DOCUMENT EXCERPT -
McBroom spent the 2021 season with the Triple-A Omaha Storm Chasers and the Royals. He only had eight at-bats with Kansas City, recording two hits (.250). McBroom played in 115 games with Triple-A Omaha, hitting .261 with 32 home runs and 88 RBI. On November 1, 2021, McBroom was released by the Royals to pursue an opportunity in Asia.

===Hiroshima Toyo Carp===
On November 5, 2021, McBroom signed a $1 million dollar deal with the Hiroshima Toyo Carp of Nippon Professional Baseball. In 128 games for Hiroshima in 2022, he batted .272/.352/.442 with 17 home runs and 74 RBI.

In 2023 McBroom exercised his player option by agreeing to a 1 year $1.8 million dollar deal. McBroom played in 70 contests for the Carp, hitting .221/.305/.354 with 6 home runs and 31 RBI. On November 16, 2023, Hiroshima announced that they would not offer McBroom a contract for the 2024 season, and he became a free agent.

===Long Island Ducks===
On May 8, 2024, McBroom signed with the Long Island Ducks of the Atlantic League of Professional Baseball. In 88 games for the Ducks, he slashed .268/.376/.497 with 19 home runs, 68 RBI, and eight stolen bases. McBroom became a free agent following the season.

On April 11, 2025, McBroom re-signed with Long Island.

===SSG Landers===
On April 20, 2025, McBroom signed with the SSG Landers of the KBO League as an injury replacement for Guillermo Heredia. He made 22 appearances for the Landers, slashing .203/.263/.405 with four home runs and 11 RBI. On May 23, the Landers parted ways with McBroom following the expiration of his contract.

INPUT DATA -
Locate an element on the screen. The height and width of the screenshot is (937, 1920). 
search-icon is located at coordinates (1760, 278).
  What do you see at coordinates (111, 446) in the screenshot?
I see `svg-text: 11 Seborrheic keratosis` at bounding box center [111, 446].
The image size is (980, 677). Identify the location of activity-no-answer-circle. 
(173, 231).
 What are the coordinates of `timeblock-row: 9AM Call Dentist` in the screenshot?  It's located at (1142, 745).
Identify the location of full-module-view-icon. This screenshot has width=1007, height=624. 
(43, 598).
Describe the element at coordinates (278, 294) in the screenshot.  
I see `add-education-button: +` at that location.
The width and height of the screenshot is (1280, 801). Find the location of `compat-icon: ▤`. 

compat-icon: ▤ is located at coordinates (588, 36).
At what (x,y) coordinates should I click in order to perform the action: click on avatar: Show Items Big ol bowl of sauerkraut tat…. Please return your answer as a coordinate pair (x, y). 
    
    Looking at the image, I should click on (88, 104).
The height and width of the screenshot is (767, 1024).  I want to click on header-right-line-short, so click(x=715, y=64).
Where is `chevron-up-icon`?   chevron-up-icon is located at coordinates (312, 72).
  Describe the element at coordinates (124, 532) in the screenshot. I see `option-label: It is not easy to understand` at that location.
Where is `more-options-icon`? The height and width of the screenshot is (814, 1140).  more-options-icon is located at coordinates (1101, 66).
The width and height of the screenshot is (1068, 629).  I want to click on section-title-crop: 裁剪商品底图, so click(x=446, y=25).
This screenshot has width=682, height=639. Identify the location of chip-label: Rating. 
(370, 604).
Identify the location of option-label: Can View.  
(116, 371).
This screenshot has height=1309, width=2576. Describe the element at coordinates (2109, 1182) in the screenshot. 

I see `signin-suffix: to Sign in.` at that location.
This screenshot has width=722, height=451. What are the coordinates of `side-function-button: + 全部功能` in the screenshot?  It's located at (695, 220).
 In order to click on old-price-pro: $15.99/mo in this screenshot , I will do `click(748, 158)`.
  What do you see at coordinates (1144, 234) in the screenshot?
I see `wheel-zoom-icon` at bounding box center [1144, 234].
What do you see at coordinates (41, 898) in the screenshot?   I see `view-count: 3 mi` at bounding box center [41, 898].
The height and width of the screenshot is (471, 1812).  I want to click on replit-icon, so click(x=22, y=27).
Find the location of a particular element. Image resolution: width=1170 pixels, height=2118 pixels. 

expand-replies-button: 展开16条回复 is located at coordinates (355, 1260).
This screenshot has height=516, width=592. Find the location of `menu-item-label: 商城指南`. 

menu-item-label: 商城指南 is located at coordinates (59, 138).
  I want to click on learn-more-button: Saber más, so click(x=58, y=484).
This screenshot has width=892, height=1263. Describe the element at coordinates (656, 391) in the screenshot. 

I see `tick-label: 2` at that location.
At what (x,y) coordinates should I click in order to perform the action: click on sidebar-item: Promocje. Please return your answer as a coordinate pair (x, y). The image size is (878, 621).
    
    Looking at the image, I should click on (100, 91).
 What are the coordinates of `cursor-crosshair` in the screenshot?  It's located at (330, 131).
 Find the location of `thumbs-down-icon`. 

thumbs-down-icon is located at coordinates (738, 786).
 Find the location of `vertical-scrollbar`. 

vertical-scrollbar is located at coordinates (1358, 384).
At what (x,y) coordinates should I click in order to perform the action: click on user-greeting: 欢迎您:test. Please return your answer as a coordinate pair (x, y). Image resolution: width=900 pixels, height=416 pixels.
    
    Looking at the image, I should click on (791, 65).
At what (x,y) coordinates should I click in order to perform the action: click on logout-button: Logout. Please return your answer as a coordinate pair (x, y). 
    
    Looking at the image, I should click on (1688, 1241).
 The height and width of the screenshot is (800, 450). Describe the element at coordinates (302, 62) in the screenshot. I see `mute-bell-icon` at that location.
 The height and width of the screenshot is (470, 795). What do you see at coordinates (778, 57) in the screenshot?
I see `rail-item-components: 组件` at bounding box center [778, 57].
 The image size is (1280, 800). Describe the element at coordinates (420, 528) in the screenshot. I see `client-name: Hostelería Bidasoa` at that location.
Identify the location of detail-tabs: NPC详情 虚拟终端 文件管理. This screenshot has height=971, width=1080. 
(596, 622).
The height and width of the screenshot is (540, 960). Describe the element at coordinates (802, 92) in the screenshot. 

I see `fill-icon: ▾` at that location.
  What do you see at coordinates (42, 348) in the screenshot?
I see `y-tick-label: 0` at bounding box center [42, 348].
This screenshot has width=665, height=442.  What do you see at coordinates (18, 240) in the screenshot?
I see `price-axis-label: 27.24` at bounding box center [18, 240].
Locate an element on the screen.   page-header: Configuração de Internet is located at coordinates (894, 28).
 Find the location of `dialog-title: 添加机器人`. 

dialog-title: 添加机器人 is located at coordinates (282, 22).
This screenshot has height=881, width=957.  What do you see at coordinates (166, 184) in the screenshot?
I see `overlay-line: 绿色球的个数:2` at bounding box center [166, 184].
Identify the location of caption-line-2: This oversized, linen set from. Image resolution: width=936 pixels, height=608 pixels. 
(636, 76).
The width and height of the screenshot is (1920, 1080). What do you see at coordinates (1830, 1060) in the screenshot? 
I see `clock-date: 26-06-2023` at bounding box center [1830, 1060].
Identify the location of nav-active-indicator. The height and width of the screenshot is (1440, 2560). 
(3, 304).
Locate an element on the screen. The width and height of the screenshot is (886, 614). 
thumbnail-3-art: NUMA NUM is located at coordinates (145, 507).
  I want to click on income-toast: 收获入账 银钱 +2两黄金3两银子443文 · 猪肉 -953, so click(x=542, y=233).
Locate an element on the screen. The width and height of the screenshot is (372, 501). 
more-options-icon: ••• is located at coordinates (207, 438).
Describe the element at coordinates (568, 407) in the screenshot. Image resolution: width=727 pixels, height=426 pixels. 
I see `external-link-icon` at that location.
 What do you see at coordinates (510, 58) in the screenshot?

ABOUT THIS EXERCISE - Please write out the McBroom career text above, word for word, from "On April 11, 2025, McBroom" to "of his contract.".

COMPLETED EXERCISE -
On April 11, 2025, McBroom re-signed with Long Island.

===SSG Landers===
On April 20, 2025, McBroom signed with the SSG Landers of the KBO League as an injury replacement for Guillermo Heredia. He made 22 appearances for the Landers, slashing .203/.263/.405 with four home runs and 11 RBI. On May 23, the Landers parted ways with McBroom following the expiration of his contract.